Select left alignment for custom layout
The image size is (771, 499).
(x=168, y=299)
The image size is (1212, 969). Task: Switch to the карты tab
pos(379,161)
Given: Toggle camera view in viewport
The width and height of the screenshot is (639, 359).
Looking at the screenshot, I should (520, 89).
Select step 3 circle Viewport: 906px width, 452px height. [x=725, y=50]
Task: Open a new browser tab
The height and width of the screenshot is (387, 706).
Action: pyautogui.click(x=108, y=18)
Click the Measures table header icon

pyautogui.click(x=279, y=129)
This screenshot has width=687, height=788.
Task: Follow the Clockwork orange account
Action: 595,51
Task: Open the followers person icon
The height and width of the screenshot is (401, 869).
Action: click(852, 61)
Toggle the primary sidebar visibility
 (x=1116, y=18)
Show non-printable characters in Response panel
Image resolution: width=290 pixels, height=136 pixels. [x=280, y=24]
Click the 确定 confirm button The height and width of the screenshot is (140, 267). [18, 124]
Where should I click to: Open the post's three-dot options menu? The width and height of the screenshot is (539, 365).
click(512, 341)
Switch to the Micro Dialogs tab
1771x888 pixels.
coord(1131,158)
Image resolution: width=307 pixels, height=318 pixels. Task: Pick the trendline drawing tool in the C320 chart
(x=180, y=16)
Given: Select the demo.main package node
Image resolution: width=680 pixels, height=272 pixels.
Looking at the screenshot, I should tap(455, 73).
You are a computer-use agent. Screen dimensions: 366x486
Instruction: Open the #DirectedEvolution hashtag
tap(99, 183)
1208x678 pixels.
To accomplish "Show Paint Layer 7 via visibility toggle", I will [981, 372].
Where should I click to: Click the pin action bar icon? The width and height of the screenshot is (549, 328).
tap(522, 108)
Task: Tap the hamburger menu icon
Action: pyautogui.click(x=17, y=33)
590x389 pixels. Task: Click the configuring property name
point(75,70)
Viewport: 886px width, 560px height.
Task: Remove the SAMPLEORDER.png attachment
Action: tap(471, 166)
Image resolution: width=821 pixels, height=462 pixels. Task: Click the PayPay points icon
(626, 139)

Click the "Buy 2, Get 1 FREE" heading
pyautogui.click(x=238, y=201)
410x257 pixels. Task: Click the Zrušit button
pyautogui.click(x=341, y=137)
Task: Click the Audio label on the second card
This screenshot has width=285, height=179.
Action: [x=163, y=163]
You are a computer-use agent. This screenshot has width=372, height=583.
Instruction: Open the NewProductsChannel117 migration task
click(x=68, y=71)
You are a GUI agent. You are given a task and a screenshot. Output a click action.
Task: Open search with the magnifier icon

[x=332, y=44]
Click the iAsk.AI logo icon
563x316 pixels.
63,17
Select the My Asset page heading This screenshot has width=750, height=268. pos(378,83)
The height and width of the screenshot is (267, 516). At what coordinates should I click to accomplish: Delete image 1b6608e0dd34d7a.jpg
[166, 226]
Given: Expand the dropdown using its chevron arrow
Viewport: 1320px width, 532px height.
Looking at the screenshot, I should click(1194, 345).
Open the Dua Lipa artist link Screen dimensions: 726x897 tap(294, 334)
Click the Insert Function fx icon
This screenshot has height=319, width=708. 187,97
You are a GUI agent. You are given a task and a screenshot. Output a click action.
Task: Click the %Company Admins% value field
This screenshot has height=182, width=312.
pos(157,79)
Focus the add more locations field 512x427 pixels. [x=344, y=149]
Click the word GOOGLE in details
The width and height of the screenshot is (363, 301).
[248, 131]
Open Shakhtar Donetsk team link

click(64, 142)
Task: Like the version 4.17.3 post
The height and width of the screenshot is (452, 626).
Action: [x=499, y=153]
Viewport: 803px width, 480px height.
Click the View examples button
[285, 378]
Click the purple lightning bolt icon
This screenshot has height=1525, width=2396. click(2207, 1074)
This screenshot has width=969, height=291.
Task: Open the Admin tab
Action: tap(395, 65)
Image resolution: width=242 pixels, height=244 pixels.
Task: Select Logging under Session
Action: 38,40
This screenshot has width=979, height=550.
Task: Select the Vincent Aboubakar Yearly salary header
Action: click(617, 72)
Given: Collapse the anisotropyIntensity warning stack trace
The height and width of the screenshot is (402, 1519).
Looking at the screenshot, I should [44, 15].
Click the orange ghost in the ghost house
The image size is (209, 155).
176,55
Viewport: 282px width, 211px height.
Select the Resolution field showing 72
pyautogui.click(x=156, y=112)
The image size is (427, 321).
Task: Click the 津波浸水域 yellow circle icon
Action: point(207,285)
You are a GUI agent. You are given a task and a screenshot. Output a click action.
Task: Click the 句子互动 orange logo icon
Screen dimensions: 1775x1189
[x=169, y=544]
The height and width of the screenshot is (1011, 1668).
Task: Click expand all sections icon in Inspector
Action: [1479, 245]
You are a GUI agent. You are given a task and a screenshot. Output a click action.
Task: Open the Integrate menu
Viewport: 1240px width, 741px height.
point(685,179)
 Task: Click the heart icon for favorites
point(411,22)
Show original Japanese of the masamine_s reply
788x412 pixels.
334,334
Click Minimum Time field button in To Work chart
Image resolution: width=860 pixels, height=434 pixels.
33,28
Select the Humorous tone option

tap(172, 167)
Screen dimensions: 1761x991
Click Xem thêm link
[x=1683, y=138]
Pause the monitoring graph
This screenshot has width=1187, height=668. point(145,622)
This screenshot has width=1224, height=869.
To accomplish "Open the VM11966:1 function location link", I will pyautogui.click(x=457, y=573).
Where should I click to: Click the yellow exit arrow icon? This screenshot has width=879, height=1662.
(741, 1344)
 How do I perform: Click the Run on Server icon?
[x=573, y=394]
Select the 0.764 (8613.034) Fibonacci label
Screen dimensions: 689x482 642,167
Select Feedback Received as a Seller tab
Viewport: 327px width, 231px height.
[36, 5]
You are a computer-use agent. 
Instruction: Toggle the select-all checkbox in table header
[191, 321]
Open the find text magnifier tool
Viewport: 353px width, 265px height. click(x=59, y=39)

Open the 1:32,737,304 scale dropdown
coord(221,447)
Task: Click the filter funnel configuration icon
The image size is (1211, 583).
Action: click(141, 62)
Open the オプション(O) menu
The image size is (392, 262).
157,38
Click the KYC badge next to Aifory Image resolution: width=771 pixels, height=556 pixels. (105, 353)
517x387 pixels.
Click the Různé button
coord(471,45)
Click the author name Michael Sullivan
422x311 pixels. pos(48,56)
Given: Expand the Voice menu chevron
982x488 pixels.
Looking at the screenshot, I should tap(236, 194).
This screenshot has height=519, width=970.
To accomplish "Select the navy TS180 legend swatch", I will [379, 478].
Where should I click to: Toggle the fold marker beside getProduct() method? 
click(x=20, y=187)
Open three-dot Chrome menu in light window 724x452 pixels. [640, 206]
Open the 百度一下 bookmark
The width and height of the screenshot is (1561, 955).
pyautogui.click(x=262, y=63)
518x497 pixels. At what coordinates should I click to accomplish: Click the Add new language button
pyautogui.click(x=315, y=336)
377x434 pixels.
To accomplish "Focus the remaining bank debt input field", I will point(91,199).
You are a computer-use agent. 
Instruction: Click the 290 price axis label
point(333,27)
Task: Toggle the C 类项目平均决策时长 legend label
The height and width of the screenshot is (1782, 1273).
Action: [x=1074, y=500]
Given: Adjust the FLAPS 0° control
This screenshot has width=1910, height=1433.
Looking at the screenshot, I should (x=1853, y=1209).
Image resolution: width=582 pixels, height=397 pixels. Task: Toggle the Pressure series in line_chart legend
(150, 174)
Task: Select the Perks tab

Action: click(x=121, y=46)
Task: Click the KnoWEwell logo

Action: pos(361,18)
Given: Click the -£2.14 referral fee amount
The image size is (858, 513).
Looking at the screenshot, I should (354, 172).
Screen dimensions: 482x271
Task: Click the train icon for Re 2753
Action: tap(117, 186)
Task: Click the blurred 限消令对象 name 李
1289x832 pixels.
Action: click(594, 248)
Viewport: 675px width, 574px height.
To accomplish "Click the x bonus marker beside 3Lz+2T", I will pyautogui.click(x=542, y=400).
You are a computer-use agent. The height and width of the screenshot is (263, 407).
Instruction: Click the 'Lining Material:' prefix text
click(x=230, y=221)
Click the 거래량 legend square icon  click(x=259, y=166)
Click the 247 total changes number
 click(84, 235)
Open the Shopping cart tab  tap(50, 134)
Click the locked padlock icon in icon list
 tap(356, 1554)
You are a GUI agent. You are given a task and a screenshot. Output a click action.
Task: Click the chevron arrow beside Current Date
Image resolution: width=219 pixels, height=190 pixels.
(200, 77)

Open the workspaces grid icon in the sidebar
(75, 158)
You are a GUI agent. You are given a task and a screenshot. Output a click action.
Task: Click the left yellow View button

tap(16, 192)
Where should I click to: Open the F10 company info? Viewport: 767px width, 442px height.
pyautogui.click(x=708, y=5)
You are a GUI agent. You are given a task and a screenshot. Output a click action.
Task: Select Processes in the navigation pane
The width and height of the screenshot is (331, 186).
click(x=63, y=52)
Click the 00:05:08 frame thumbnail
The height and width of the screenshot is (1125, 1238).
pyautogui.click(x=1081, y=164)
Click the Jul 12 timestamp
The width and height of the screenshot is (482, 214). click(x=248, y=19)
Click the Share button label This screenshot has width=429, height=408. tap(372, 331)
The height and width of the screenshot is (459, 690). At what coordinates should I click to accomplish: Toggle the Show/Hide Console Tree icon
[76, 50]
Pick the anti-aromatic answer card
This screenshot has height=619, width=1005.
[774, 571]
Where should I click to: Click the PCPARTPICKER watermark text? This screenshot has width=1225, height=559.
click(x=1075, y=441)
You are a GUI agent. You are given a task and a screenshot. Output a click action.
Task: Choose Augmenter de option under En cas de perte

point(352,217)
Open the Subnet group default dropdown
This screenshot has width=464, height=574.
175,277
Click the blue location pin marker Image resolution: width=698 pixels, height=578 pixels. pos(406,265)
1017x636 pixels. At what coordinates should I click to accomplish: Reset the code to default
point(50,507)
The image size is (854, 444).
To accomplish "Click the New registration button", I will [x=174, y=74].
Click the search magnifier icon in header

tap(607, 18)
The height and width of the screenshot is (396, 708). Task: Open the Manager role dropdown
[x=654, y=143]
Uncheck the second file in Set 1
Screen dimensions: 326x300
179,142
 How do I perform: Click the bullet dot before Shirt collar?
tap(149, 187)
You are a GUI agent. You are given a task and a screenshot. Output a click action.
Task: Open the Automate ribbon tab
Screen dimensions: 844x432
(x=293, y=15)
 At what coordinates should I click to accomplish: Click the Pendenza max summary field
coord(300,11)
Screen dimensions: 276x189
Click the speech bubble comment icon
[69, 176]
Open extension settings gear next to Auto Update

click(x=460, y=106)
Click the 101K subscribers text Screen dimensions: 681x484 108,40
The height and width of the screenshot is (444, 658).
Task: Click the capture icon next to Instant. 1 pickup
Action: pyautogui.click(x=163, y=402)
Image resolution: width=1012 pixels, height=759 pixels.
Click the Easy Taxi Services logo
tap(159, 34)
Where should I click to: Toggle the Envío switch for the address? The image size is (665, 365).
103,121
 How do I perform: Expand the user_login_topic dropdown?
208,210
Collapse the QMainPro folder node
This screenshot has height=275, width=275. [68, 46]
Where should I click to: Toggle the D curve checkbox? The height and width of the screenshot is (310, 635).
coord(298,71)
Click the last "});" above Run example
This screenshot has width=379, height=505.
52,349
——
DO THIS: Copy out the data word for word, starting with the line that contains "Task: Click the blurred 限消令对象 name 李" and going on through the line that contains "click(x=230, y=221)", with both of those lines included.

THE RESPONSE:
Task: Click the blurred 限消令对象 name 李
1289x832 pixels.
Action: click(594, 248)
Viewport: 675px width, 574px height.
To accomplish "Click the x bonus marker beside 3Lz+2T", I will pyautogui.click(x=542, y=400).
You are a computer-use agent. The height and width of the screenshot is (263, 407).
Instruction: Click the 'Lining Material:' prefix text
click(x=230, y=221)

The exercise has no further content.